ABC North Queensland is an ABC Local Radio station based in Townsville broadcasting to North Queensland, Australia. This includes the towns of Bowen, Charters Towers, Ingham and Ayr.

The station began broadcasting as 4QN in 1936. It was originally a relay station covering the whole of North Queensland with limited local news bulletins. Local program content increased in the 1960s and the station was also the home of regional ABC Television in Townsville, Cairns and Mount Isa.

By the 1980s local program content was broadcast for most of the day, as well as a separate regional breakfast program. 4QN was also the headquarters of the regional network.

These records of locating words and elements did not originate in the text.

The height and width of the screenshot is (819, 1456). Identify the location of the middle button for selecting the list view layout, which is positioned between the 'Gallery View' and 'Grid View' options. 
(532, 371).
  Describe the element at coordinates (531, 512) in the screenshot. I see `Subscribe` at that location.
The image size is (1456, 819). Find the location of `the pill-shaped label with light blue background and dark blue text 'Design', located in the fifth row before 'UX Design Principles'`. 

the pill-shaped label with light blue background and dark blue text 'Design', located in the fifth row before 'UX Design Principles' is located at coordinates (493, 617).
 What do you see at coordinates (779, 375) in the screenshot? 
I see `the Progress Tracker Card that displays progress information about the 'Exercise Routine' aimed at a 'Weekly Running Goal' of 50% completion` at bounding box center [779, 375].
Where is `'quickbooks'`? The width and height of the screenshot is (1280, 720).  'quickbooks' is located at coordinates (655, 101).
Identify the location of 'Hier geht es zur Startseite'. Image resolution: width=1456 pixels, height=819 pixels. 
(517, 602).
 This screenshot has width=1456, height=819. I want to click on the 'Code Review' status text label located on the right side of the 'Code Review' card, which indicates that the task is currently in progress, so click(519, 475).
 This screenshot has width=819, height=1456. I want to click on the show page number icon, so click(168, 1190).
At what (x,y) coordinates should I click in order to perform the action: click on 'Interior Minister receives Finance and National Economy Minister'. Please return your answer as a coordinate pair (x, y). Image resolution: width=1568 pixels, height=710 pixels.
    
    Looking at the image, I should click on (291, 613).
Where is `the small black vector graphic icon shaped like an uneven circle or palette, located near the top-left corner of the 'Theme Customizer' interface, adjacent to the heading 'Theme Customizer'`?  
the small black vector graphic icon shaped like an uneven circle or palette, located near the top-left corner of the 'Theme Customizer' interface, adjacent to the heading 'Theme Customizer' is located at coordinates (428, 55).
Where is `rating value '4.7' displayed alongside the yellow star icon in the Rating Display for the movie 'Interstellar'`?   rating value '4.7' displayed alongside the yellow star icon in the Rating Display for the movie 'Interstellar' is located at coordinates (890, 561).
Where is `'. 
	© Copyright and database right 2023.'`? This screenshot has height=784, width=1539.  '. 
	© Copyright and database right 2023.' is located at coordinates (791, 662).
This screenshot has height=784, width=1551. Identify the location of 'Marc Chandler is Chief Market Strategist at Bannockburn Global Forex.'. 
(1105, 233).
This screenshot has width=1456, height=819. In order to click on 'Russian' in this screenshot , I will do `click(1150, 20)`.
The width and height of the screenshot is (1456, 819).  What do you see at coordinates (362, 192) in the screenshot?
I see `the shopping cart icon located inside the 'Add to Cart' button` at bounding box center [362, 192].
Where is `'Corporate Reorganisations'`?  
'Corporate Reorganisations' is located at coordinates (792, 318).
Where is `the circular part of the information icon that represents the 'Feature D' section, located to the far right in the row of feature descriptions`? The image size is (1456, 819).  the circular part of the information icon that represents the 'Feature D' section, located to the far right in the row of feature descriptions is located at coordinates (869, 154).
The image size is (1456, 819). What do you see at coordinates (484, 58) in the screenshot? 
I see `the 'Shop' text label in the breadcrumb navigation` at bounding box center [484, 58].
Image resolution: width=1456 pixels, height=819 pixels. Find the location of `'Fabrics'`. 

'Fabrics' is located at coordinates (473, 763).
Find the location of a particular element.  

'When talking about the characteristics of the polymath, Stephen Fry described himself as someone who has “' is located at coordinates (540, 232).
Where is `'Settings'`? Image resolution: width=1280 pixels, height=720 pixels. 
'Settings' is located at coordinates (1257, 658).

John Nutting launched the Saturday Night Country show in 1994 from 4QN which is now broadcast nationally. The Townsville studios were also home to the first Aboriginal and Islander broadcasting in Australia.

==Local Programs==
===Weekdays===

- Breakfast with Michael Clarke – 6:30 AM to 9:00 AM
- Mornings with Susan Graham-Ryan – 9:00 AM to 11:00 AM

Additionally, the station is the originating location of the Early Morning Country program between 5:00am – 6:00am weekdays hosted by Michael Clarke. It is heard on the ABC Local Radio regional network through Queensland and also on the ABC Country digital radio station.

===Saturday===

- Saturday Breakfast with Jess Naunton – 6:00 AM to 7:45 AM
- Northern Grandstand with Grant Bell – 8:30 AM to 10:00 AM

When local programs are not broadcast the station relays national and statewide programming from ABC Radio Brisbane.